Jenny realised very quickly that she “absolutely loved travel”. “I could still see myself going to work when I was old and grey with my Zimmer frame, blue rinsed hair and stockings.” Which is why when Jenny eventually left Daybreak Travel. She stayed working in travel, joining several different businesses before signing up as a homeworker for Holidaysplease in 2022.
It’s also why 27 years later, Jenny is still booking holidays and refusing to be beaten by dementia.
An intense headache
Her first sign that something was wrong was in Christmas 2019. “I was wrapping presents, I’d made a cup of tea, sat back down on my sofa, and suddenly had a pain go through my head like I’ve never experienced before. I was shaking. I was delirious.”

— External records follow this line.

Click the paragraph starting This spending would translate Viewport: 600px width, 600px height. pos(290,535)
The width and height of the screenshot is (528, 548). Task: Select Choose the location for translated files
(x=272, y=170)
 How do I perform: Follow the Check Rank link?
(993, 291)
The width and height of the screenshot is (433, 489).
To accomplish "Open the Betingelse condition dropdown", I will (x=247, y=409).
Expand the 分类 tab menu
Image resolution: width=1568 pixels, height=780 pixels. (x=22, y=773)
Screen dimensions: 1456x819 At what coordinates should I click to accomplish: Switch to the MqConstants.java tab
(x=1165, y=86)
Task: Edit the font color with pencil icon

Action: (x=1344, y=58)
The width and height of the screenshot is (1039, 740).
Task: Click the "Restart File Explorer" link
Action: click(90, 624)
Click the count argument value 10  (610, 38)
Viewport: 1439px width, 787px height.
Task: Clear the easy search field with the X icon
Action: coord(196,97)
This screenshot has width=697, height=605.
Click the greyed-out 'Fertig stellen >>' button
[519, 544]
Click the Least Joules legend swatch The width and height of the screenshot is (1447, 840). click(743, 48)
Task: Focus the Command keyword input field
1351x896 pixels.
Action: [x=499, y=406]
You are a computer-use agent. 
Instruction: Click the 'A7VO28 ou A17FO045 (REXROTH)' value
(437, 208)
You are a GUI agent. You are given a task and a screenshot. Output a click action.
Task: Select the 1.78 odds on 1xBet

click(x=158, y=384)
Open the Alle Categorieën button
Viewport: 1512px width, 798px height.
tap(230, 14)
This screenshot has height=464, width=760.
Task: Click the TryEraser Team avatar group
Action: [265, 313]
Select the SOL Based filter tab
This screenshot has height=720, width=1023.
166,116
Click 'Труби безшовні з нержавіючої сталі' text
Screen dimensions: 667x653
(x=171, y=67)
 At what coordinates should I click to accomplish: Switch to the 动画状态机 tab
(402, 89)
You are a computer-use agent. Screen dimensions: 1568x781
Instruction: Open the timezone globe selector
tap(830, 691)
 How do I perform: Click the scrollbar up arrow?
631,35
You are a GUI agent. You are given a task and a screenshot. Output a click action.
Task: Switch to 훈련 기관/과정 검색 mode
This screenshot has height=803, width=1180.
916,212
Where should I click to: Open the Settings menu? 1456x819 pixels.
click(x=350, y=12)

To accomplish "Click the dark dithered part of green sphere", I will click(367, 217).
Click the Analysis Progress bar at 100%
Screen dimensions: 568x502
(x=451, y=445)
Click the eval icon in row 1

Jenny called 111 and was immediately admitted to hospital – cue a 19-hour wait in A&E “with no painkillers” – before a doctor informed her she’d suffered not one, but two ruptured brain aneurysms, a life threatening condition which causes blood to spill into surrounding brain tissue, placing excess pressure on the brain.
It was unclear what exactly caused the aneurysms. All Jenny knew was that she had to undergo an immediate operation where she was told she had a 30% chance of survival.
Despite this, the operation went well and Jenny recovered – although she now has platinum in her head: “my friends want to know if I’m worth any money!"
She should have spent six months recuperating, but the pandemic hit, and like all travel agents Jenny was suddenly faced with a raft of booking amendments, supporting clients, and overwhelmingly long days.
’I kept forgetting things’
Two years passed. And one day Jenny got in the car to visit a friend. “I was in the car and got to the end of my drive and I suddenly realised: ‘I don’t even know who I’m going to see’.”
“It scared me,” she admits. “And then I noticed that I had periods of forgetting things and losing things and I thought, I need to get this checked out."
An appointment was made with a neurologist, who then referred her to a neuropsychotherapist, who conducted a series of tests on Jenny, eventually diagnosing vascular dementia.
No one really knows what causes the condition, but medical research suggests pressure on the brain (such as from ruptured brain aneurysms) can increase and contribute to the likelihood of the disease.
Its progression varies. For some people the disease develops slowly. For others, symptoms can appear suddenly. For Jenny, the advancement of the dementia fortunately seems to be on the slower side. But two years on, she admits she’s noticed changes. “I struggle now,” she confesses. “I’m forgetting more things. It’s my short-term memory that’s the problem, my long-term memory still seems quite good.”